The key distinction between the two mechanisms: bind mounts express “share this specific host path with the container,” while volumes express “give this container persistent storage that Docker manages.” For production databases, volumes are preferred because they are not tied to a specific host path, integrate cleanly with Docker tooling, and are generally easier to back up or migrate than bind mounts. The backup and migration still require explicit tooling or operational process; Docker does not do them automatically for you.

The most common surprise with persistent storage is permissions. Many production images run as a non-root user for security, but a mounted path keeps the ownership and mode bits of the host directory or Docker-managed volume that is attached at runtime. If that mounted path is owned by root or by some other UID/GID, the application can fail with Permission denied even though the image itself was built correctly.
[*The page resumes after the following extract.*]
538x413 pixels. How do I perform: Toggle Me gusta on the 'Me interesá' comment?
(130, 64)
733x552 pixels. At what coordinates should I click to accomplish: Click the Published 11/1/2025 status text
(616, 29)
A chown done during docker build changes the image layer, not the runtime mount that later covers that path.

Docker Compose: Multi-Container Applications

Section titled “Docker Compose: Multi-Container Applications”

Real applications rarely consist of a single container. A web application typically needs a web server, a database, and perhaps a cache or message queue. Docker Compose lets you define and manage multi-container applications using a single YAML file.

Consider a web application that needs a database. The compose.yml file describes both services and their relationship:

services:
web:
build: .
ports:
- "8080:80"
environment:
- DATABASE_URL=${DATABASE_URL}
depends_on:
database:
condition: service_healthy
restart: unless-stopped
database:
image: postgres:16-alpine
environment:
- POSTGRES_DB=${POSTGRES_DB}
- POSTGRES_USER=${POSTGRES_USER}
- POSTGRES_PASSWORD=${POSTGRES_PASSWORD}
healthcheck:
test: ["CMD-SHELL", "pg_isready -U $$POSTGRES_USER -d $$POSTGRES_DB"]
interval: 10s
timeout: 5s
retries: 5
volumes:
- db-data:/var/lib/postgresql/data
volumes:
db-data:

With this pattern, Compose reads values from shell environment variables or from a local .env file in the same directory as compose.yml. For example, .env can define DATABASE_URL, POSTGRES_DB, POSTGRES_USER, and POSTGRES_PASSWORD without hardcoding them in the Compose file.

Several things to notice:

Services are the containers you want to run. Each service can either build from a local Dockerfile (as web does here) or pull a pre-built image from a registry (as database does).

Networking is automatic. Compose creates a user-defined bridge network for the application and attaches all services to it. The web service can connect to the database at the hostname database on port 5432 without manual network configuration. A connection string such as postgres://${POSTGRES_USER}:${POSTGRES_PASSWORD}@database:5432/${POSTGRES_DB} works because database resolves to the database container’s IP address within the shared network.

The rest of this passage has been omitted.